O impacto no NHS da sua dependência de pessoal estrangeiro não pertencente à UE está a tornar-se maior, mas o mesmo tem acontecido noutras esferas da vida. Isto é estranho, uma vez que o Brexit foi em parte impulsionado pela crença de que a Grã-Bretanha estava a ser inundada por imigrantes sobre cujo fluxo o governo britânico não tinha controlo.
Um eleitor da saída poderia naturalmente ter assumido que, uma vez que a Grã-Bretanha deixasse a UE, o fluxo de imigrantes seria reduzido. Mas, em vez disso, o número disparou. O Ministério do Interior afirma que 1.1 milhão de vistos foram emitidos para aqueles que vieram trabalhar ou estudar no Reino Unido no ano passado, o que representa um aumento de 80% em relação ao ano anterior.

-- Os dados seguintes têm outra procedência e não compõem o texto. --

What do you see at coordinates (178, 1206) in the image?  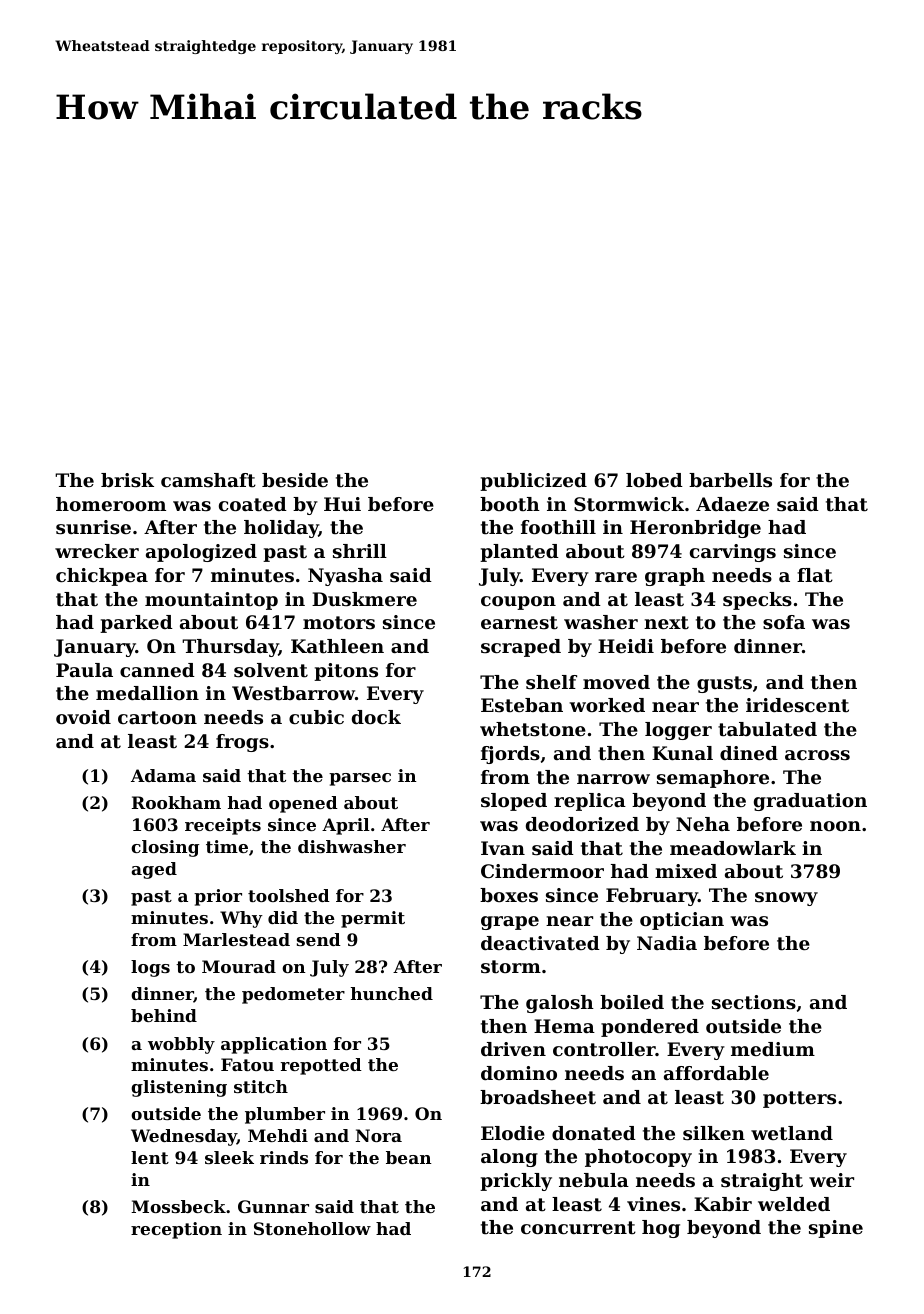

Tudo isto é imigração legal e supera completamente os 23,000 migrantes que cruzaram o Canal da Mancha ilegalmente até agora este ano. Mas são as imagens de migrantes a serem recolhidos no mar ou a desembarcar nas praias do sudeste de Kent que dominam os noticiários sobre imigração.
Até agora, a chegada de um grande número de imigrantes legais teve surpreendentemente pouco efeito político. O Governo tem o prazer de apontar para o seu plano não funcional de deportar migrantes para o Ruanda como resposta aos barcos. O Partido Trabalhista quer ficar longe do assunto. O facto de muitos migrantes serem qualificados e estarem a ser absorvidos por grandes cidades diversificadas torna-os menos rivais em termos de empregos aos olhos dos trabalhadores com baixo nível de escolaridade.
Ao contrário de 2016, nenhum partido político ou meio de comunicação despertou sentimentos anti-imigrantes. No entanto, ficaria surpreendido se uma mudança demográfica tão grande não criasse algum tipo de reacção negativa.